I’ve been following the Mojo project since its inception, and I was surprised by the recent proposal to wind down fn and unify around def. While I completely understand the motivation—the significant feature overlap between the two was definitely confusing—I feel like this deprecation raises a major problem with Mojo’s goal of being a Python superset.
We’ve always known Mojo wouldn’t be a strict superset, so introducing new keywords is fine. However, the decision that def will no longer implicitly raise means a vast universe of existing Python functions will simply fail to compile. Any standard Python def with an error path will now require manual modification to def ... raises.
Doesn’t this create a massive friction point for Python compatibility? I’d love to hear your thoughts.
Footnote: It’s surprising since to look back at this thread from May 2025, where the core team firmly defended keeping def strictly as the “Python compatibility bucket” while keeping fn separate. Breaking standard Python def behavior now feels like a shift away from that original compatibility view.

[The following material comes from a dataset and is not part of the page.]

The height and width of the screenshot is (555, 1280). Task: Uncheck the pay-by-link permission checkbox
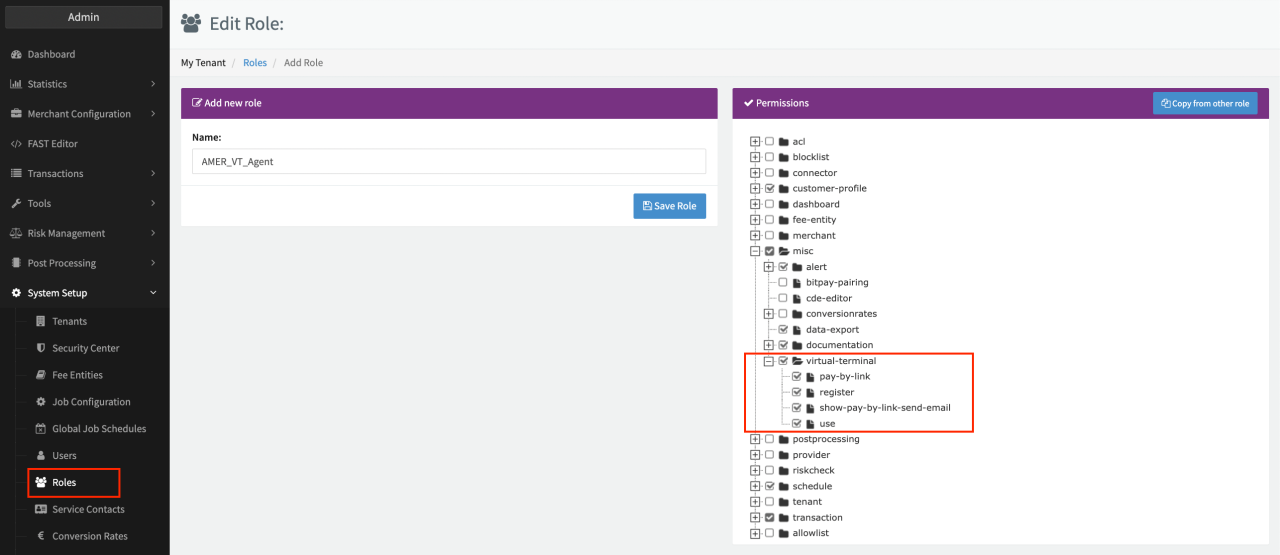pos(797,377)
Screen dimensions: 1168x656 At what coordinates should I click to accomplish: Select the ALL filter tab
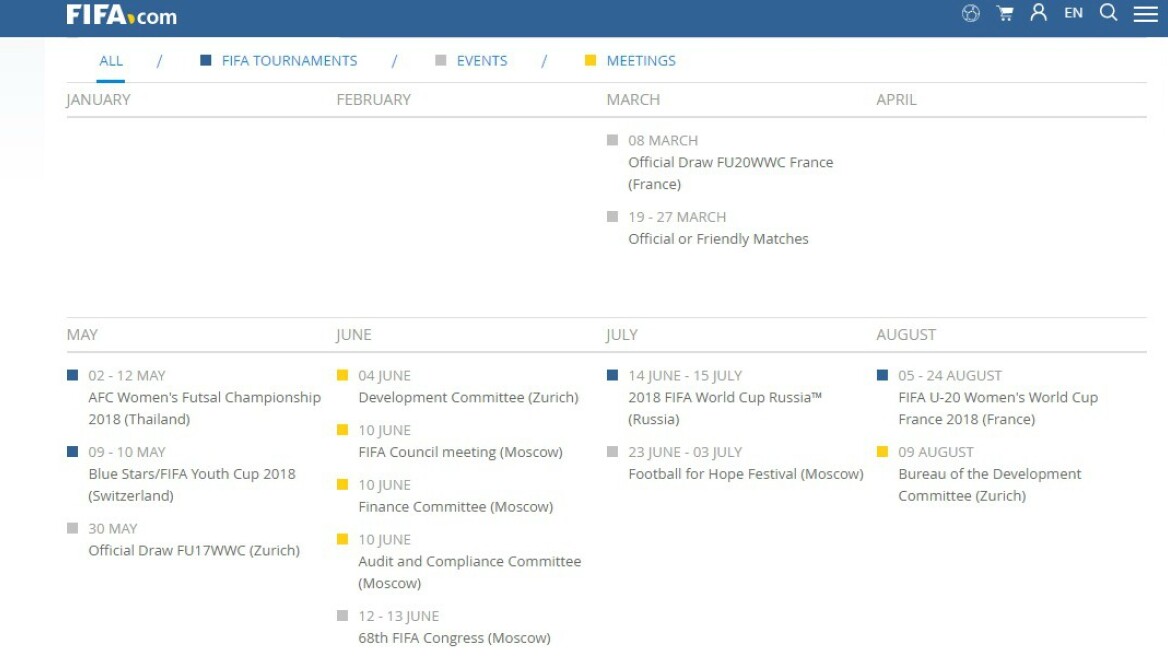click(x=111, y=61)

At this point, that goal is mostly aspirational for a point far in the future. There are a lot of really, really nasty problems we’ve run into, such as soundness around trying to determine whether a python object implements a trait, and I’m not sure if it’s actually possible to merge Python and a statically typed language. I think other people are coming to the same conclusion. There are some options for doing whole program type inference for python-like code, in a similar way to what typescript can do, but they will massively blow up compile times and are likely to have issues with C extensions. However, at this point myself and others see that as the only way forwards to handle much more than the subset of python written by people who use mypy strict without any exceptions for their dependencies.
For example, consider the following python:
a = [1, 2, 3, mylib.ThreadUnsafeCExtensionType()]
How do we determine that ThreadUnsafeCExtensionType is thread unsafe in the general case? Alternatively, how do we determine when types are thread safe? You’d need to do some fairly aggressively analysis of the C code backing it, which isn’t always possible.
Additionally, at this point, when people hear “python compatible”, they think “CPython compatible”, which is an even harder task. If Mojo were to implement every Python PEP exactly, it’s likely it still would not be considered “a real python superset” by most people, because import numpy might not work unless we also clone CPython’s extension API, which isn’t standardized. If you also implement that, you’ve basically just reimplemented CPython, at which point it would have been better to just call out to cpython. For now, we encourage you to do incremental porting since Mojo makes it easy to expose Mojo as a python module, and I personally have found that sufficient for porting hot loops to Mojo, which gets a lot of the benefits of Mojo while still keeping the developer experience for my coworkers.
I don’t think that we do, and it would probably be useful to have one. Especially since people keep repeating “superset of python” after Mojo has tried to distance itself from that. @Caroline do you have any thoughts on this?
But then why keep def, instead of fn? At least it would look different from Python, thus avoiding confusion. Also it’s probably easier to convert Python code to Mojo code if you have to replace def with fn … raises .AI models would probably also have a difficult time with def, because they’ve been trained on so much Python code.
When there is a fork in the syntax road, Mojo tends to take the Python branch of the fork as the default position. If there’s a strong reason not to, it does break with Python. I don’t remember where that was explained, but it was/is a mechanism to move the language quickly instead of getting stuck on syntax design points.